- [Tareas]
(a) Reproduce del fragmento sobre el poder del Estado la parte que abre con las palabras que contienen "De Jellinek a" y cierra con "legislativa.", sin alterar nada.
(b) Resume en pocas líneas el párrafo del fragmento sobre el poder del Estado que empieza con "A la par, también se ha dicho", conservando sus ideas principales.
(c) Según el fragmento sobre el poder del Estado, ¿de qué elementos se compone el Estado de acuerdo con la Teoría del Estado?

- [Fragmento]
::::::::

De Jellinek a Passerin, la Teoría del Estado enseña
que éste se compone de población, territorio y poder; y que si bien los dos
primeros elementos son de fácil comprensión, porque tienen una base material; en
cambio el “poder”, por ser un elemento formal, tiene una naturaleza más bien intangible
que, sin embargo, se aprecia al observar el accionar de los gobiernos o
autoridades constituidas, o en la hechura y aplicación de las leyes. Por eso,
se ha dicho que hacer leyes es una manifestación del “Poder del Estado”, que
ejerce fundamentalmente –aunque no exclusivamente– los parlamentos o congresos que
en los diferentes países, estados o provincias, desempeñan la función
legislativa.
A la par, también se ha dicho que no existen leyes
neutras, sino que cada cuerpo normativo está imbuido del sentido que las
mayorías legislativas le dan a los contenidos legales, debido a que los grupos
parlamentarios o legislativos que provienen de los partidos políticos, aprueban
leyes de
acuerdo con los programas, principios e ideas que postulan; y, por tanto, lo
hacen conforme a la plataforma
electoral, declaración de principios y programa de acción contenidos en los
estatutos de cada instituto político. Ahora bien, las anteriores cuestiones
previstas en la constitución federal y en el código electoral federal, no facultan
a ningún partido político o grupo parlamentario a legislar en contra de los
fundamentos constitucionales de la república y de sus estados, pero sí a tener
su propia forma de concebir el contenido de las leyes, o sea, el qué y el cómo
para cumplir con sus funciones de promover la participación
del pueblo en la vida democrática, contribuir a la integración de la
representación nacional y aprobar normas
que tengan por objeto el interés público o general.

::::::::

- [Datos proporcionados]
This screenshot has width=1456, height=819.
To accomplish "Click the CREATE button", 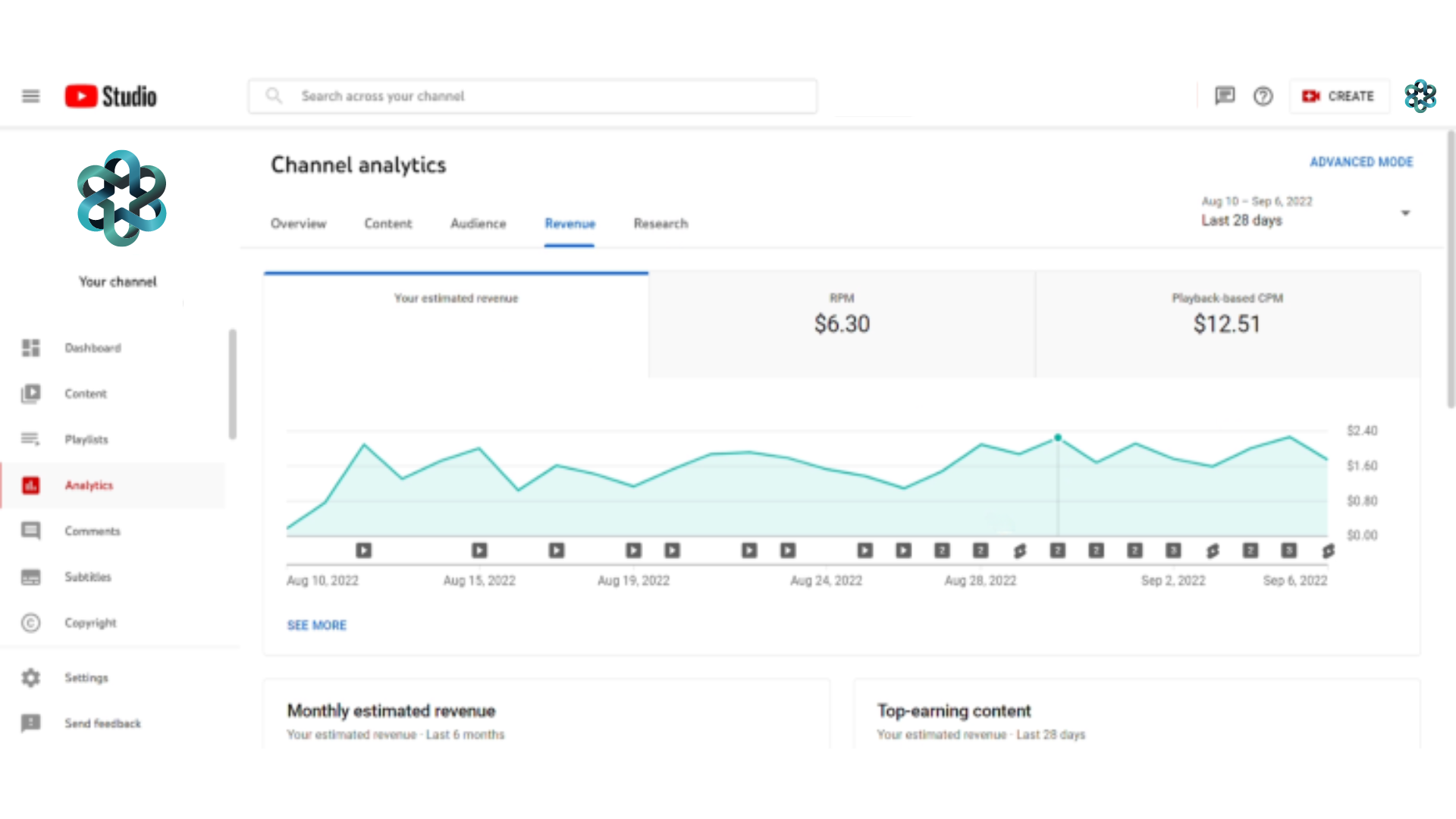I will [x=1338, y=96].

::::::::

- [Respuestas en orden]
(a)
De Jellinek a Passerin, la Teoría del Estado enseña
que éste se compone de población, territorio y poder; y que si bien los dos
primeros elementos son de fácil comprensión, porque tienen una base material; en
cambio el “poder”, por ser un elemento formal, tiene una naturaleza más bien intangible
que, sin embargo, se aprecia al observar el accionar de los gobiernos o
autoridades constituidas, o en la hechura y aplicación de las leyes. Por eso,
se ha dicho que hacer leyes es una manifestación del “Poder del Estado”, que
ejerce fundamentalmente –aunque no exclusivamente– los parlamentos o congresos que
en los diferentes países, estados o provincias, desempeñan la función
legislativa.

(b) No hay leyes neutras: cada cuerpo normativo refleja el sentido que le dan las mayorías legislativas. Los grupos parlamentarios de los partidos aprueban leyes según sus programas, principios e ideas, recogidos en la plataforma electoral, la declaración de principios y el programa de acción de sus estatutos. La constitución federal y el código electoral federal no facultan a ningún partido ni grupo a legislar contra los fundamentos constitucionales de la república y de sus estados. Sí les permiten concebir a su modo el qué y el cómo de las leyes para promover la participación del pueblo en la vida democrática, contribuir a integrar la representación nacional y aprobar normas de interés público o general.

(c) Se compone de población, territorio y poder.